→ DIRECTIONS
Each record that follows is to be output in full, precisely as written.

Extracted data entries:
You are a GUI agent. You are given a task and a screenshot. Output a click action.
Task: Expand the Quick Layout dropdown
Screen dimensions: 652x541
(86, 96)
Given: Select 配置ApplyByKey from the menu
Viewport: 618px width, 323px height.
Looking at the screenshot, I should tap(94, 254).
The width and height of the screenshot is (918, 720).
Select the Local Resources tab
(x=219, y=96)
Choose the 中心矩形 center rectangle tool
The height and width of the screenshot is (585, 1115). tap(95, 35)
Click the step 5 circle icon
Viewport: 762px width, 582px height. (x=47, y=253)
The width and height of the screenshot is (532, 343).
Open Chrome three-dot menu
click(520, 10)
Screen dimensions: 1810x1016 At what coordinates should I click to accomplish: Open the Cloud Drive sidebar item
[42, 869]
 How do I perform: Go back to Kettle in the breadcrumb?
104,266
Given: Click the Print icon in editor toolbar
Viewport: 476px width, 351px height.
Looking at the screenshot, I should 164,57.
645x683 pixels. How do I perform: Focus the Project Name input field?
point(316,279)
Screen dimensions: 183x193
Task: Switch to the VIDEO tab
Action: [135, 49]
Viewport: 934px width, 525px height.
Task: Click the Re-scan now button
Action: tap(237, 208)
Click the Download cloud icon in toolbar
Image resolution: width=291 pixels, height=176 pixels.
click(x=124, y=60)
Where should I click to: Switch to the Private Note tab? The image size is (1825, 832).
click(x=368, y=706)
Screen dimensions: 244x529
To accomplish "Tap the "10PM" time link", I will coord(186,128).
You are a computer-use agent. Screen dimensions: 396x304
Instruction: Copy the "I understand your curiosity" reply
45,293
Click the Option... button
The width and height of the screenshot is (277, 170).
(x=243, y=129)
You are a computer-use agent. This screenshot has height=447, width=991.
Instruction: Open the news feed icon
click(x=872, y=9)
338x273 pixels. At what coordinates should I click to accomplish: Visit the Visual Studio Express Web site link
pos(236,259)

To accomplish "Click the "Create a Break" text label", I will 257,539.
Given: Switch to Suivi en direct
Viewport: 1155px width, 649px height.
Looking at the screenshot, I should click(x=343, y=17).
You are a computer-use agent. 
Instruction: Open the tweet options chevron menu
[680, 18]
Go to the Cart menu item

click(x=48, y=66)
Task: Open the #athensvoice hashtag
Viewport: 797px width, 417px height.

→ EXERCISE OUTPUT
You are a GUI agent. You are given a task and a screenshot. Output a click action.
Task: Expand the Quick Layout dropdown
Screen dimensions: 652x541
(86, 96)
Given: Select 配置ApplyByKey from the menu
Viewport: 618px width, 323px height.
Looking at the screenshot, I should tap(94, 254).
The width and height of the screenshot is (918, 720).
Select the Local Resources tab
(x=219, y=96)
Choose the 中心矩形 center rectangle tool
The height and width of the screenshot is (585, 1115). tap(95, 35)
Click the step 5 circle icon
Viewport: 762px width, 582px height. (x=47, y=253)
The width and height of the screenshot is (532, 343).
Open Chrome three-dot menu
click(520, 10)
Screen dimensions: 1810x1016 At what coordinates should I click to accomplish: Open the Cloud Drive sidebar item
[42, 869]
 How do I perform: Go back to Kettle in the breadcrumb?
104,266
Given: Click the Print icon in editor toolbar
Viewport: 476px width, 351px height.
Looking at the screenshot, I should 164,57.
645x683 pixels. How do I perform: Focus the Project Name input field?
point(316,279)
Screen dimensions: 183x193
Task: Switch to the VIDEO tab
Action: [135, 49]
Viewport: 934px width, 525px height.
Task: Click the Re-scan now button
Action: tap(237, 208)
Click the Download cloud icon in toolbar
Image resolution: width=291 pixels, height=176 pixels.
click(x=124, y=60)
Where should I click to: Switch to the Private Note tab? The image size is (1825, 832).
click(x=368, y=706)
Screen dimensions: 244x529
To accomplish "Tap the "10PM" time link", I will coord(186,128).
You are a computer-use agent. Screen dimensions: 396x304
Instruction: Copy the "I understand your curiosity" reply
45,293
Click the Option... button
The width and height of the screenshot is (277, 170).
(x=243, y=129)
You are a computer-use agent. This screenshot has height=447, width=991.
Instruction: Open the news feed icon
click(x=872, y=9)
338x273 pixels. At what coordinates should I click to accomplish: Visit the Visual Studio Express Web site link
pos(236,259)

To accomplish "Click the "Create a Break" text label", I will 257,539.
Given: Switch to Suivi en direct
Viewport: 1155px width, 649px height.
Looking at the screenshot, I should click(x=343, y=17).
You are a computer-use agent. 
Instruction: Open the tweet options chevron menu
[680, 18]
Go to the Cart menu item

click(x=48, y=66)
Task: Open the #athensvoice hashtag
Viewport: 797px width, 417px height.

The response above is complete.